Morgan Stanley, led by new CEO Ted Pick, decided to cut 2,000 jobs, equivalent to 2.5% of its total workforce. Citigroup, under CEO Jane Fraser, is carrying out the largest restructuring on Wall Street. It set a goal to cut 20,000 jobs over two years to save $2.5 billion in annual expense by 2026.

Logos of major investment banks including Goldman Sachs, Morgan Stanley, JP Morgan Chase, and Bank of America. /Courtesy of Yonhap News

The reason major Wall Street banks are speeding up AI adoption is closely tied to the knowledge labor–intensive nature of finance. As AI technology advances, tasks such as document summarization, data analysis, and report drafting have been largely automated. Goldman Sachs has already developed an internal generative AI tool, GS AI Assistant, which thousands of employees use for document summarization, report drafting, and data analysis.

Experts said roles in operations and support, commonly called the back office or middle office, will be the first to be replaced by AI. In a report earlier this year, Bloomberg Intelligence predicted, "As financial corporations introduce AI systems for routine functions, up to 200,000 jobs in the industry could disappear within five years."

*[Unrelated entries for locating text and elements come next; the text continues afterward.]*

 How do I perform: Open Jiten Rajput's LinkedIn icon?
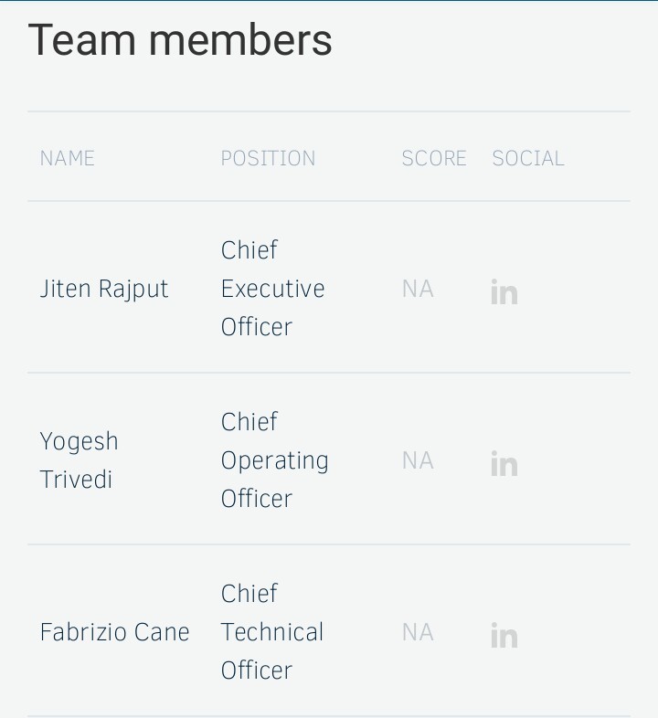504,291
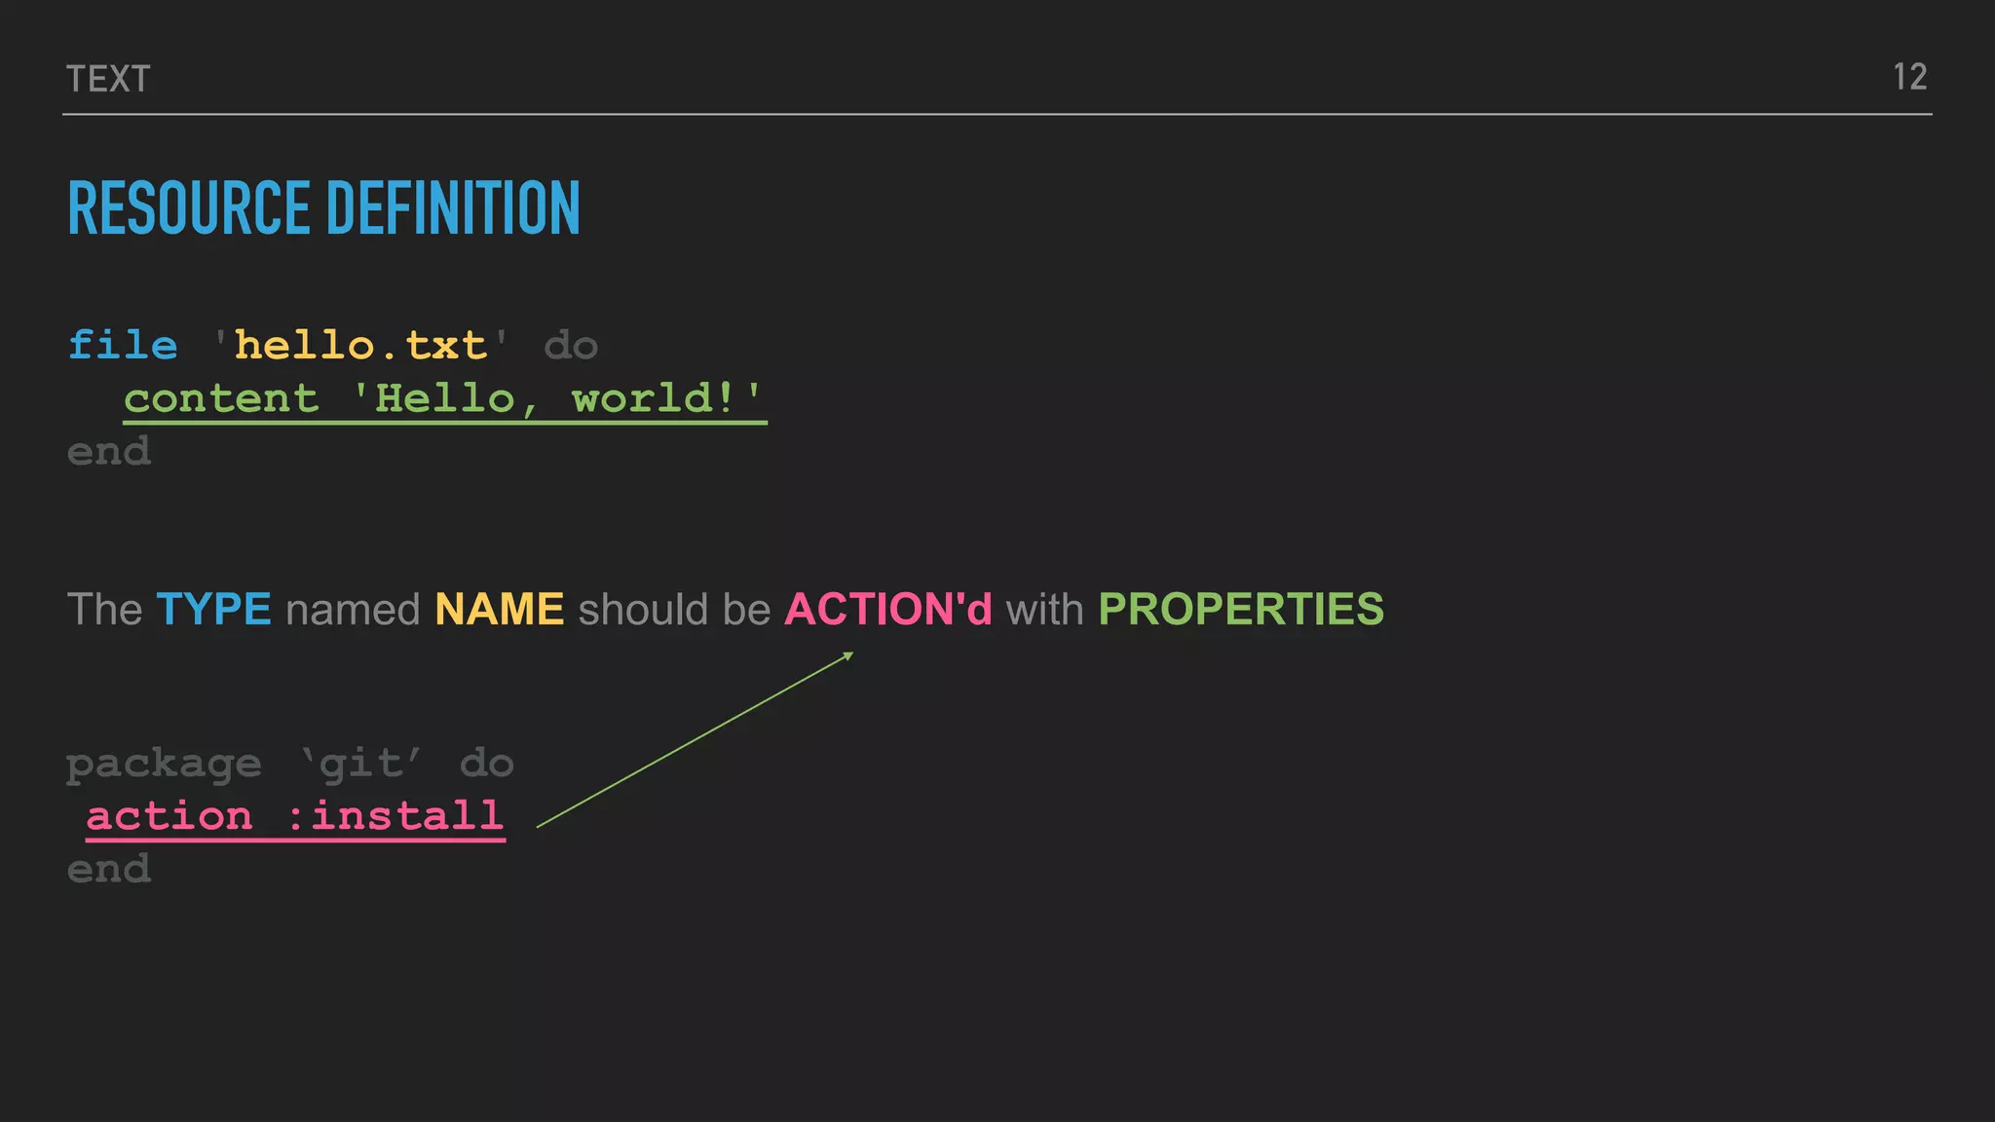This screenshot has width=1995, height=1122.
Task: Click the last 'end' keyword at bottom
Action: tap(109, 869)
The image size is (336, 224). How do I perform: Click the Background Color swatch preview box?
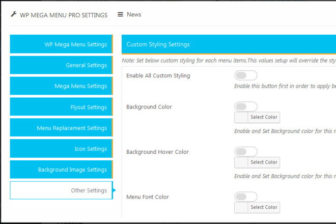coord(241,118)
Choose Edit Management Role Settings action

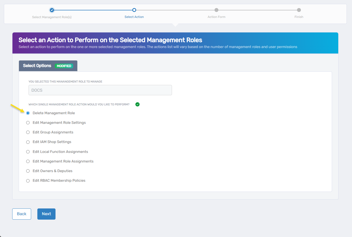28,123
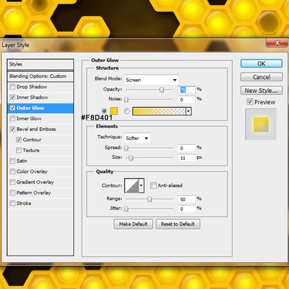Click the layer style preview thumbnail
Viewport: 289px width, 289px height.
[261, 125]
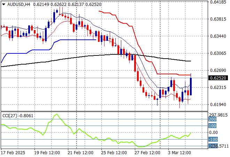Viewport: 230px width, 157px height.
Task: Click the 0.63065 price scale label
Action: pos(218,53)
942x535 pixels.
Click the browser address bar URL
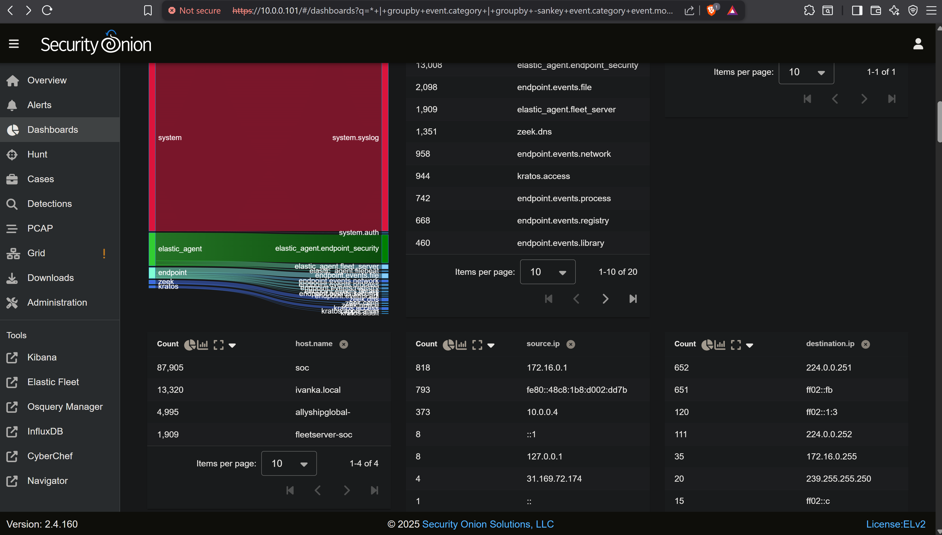[452, 10]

These shifts are leading to a new economic phenomenon called "jobless growth." Until now, when U.S. gross domestic product (GDP) grew solidly, new jobs in the United States also increased. But as AI boosts productivity, the trend is that new jobs are not increasing as much as in the past even when GDP grows steadily. In a recent report, Goldman Sachs said, "The recent combination of steady GDP growth and modest job gains is likely to become the new norm for the next several years." The report added, "Most of the growth will come from productivity gains driven by AI advances, while the contribution from labor supply will be modest due to population aging and lower immigration."

In recent months, new hiring across most industries in the U.S. labor market, except in healthcare, has turned negative. Jerome Powell, chair of the U.S. Federal Reserve (Fed), recently characterized the U.S. labor market as a "low-hire, low-fire" state with low layoff rates and low hiring rates, diagnosing that "young people who have just graduated from college and minorities are having difficulty finding jobs."